After an election campaign that saw the Conservative Party distance itself from big business, bosses have reported a thawing in relations with government.
Some of the UK’s top business leaders will gather tomorrow night at the government retreat in Chevening to discuss the process of withdrawal from the EU and future trading relationships.
I’m told that neither the CBI, who organised this collective letter, nor other business lobbying groups are invited.
Draft text of the CBI’s letter:
“We represent businesses of all sizes, sectors and regions of the UK and employ nearly one million people in the UK and EU.
“We are committed to helping secure a successful new economic partnership between the UK and the EU, based on the principles of barrier-free trade. We welcome the strengthened collaboration between business and government to achieve this. This must now lead to progress.
“Our businesses need to make decisions now about investment and employment that will affect economic growth and jobs in the future. Continuing uncertainty will adversely affect communities, employees, firms and our nations in the future.

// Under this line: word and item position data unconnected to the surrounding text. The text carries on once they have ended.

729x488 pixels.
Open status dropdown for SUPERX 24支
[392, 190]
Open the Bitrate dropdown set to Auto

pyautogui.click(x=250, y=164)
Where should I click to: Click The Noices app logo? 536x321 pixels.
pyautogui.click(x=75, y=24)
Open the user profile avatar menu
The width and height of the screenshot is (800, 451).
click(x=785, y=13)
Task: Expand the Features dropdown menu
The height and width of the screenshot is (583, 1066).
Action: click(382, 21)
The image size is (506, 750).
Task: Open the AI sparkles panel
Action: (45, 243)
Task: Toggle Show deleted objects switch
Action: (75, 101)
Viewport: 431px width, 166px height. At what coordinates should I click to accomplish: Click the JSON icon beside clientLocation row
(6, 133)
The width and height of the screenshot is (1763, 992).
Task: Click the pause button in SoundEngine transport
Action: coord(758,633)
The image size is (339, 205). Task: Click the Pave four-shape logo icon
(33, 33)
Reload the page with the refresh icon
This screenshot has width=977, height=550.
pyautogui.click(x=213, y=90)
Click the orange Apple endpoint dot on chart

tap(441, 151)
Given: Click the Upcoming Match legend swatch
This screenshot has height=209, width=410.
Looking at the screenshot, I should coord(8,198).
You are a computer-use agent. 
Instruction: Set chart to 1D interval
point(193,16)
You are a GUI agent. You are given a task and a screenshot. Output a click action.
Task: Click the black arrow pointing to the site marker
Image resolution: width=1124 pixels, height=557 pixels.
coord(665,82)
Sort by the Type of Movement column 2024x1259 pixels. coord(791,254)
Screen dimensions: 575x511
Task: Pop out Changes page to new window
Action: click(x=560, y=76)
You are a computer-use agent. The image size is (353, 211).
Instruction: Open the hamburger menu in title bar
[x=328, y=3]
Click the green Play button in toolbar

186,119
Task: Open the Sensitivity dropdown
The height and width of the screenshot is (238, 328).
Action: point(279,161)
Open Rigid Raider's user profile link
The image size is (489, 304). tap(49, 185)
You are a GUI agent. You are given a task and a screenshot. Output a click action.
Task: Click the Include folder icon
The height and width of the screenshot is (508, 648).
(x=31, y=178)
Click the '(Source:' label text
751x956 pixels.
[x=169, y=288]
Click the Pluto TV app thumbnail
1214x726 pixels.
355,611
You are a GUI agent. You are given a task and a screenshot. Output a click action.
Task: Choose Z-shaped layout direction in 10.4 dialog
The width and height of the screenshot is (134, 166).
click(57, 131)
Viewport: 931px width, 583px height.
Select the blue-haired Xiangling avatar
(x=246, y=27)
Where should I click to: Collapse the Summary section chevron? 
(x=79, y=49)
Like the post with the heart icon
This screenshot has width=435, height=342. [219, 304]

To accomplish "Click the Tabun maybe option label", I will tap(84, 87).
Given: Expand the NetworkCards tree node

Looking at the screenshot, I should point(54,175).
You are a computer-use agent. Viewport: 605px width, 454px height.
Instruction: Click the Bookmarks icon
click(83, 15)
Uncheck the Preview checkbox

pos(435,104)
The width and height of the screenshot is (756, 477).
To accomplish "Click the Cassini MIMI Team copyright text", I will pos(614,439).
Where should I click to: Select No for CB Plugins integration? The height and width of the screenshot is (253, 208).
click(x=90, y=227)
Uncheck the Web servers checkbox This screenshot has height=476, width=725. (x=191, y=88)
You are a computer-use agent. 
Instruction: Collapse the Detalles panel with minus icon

“Businesses across the EU and UK are clear: being able to plan for a transition of up to three years that avoids a cliff edge is critical for our collective prosperity.
“We are therefore writing to urge both sides to be pragmatic and determined to move to the next stage of the negotiations. Until transitional arrangements can be agreed and trade discussed the risk of ‘no deal’ remains real and has to be planned for, with inevitable consequences for jobs and growth on both sides.”
“We ask you to ensure that substantive progress is achieved during the upcoming negotiations. Only this will give certainty on the rights of EU and UK citizens working abroad and enable discussion of transitional arrangements in October and trade, by the end of the year.
“Our shared interests vastly outweigh our differences, and we stand ready to help in any way we can to secure a successful outcome for the people and communities of the UK and the EU.”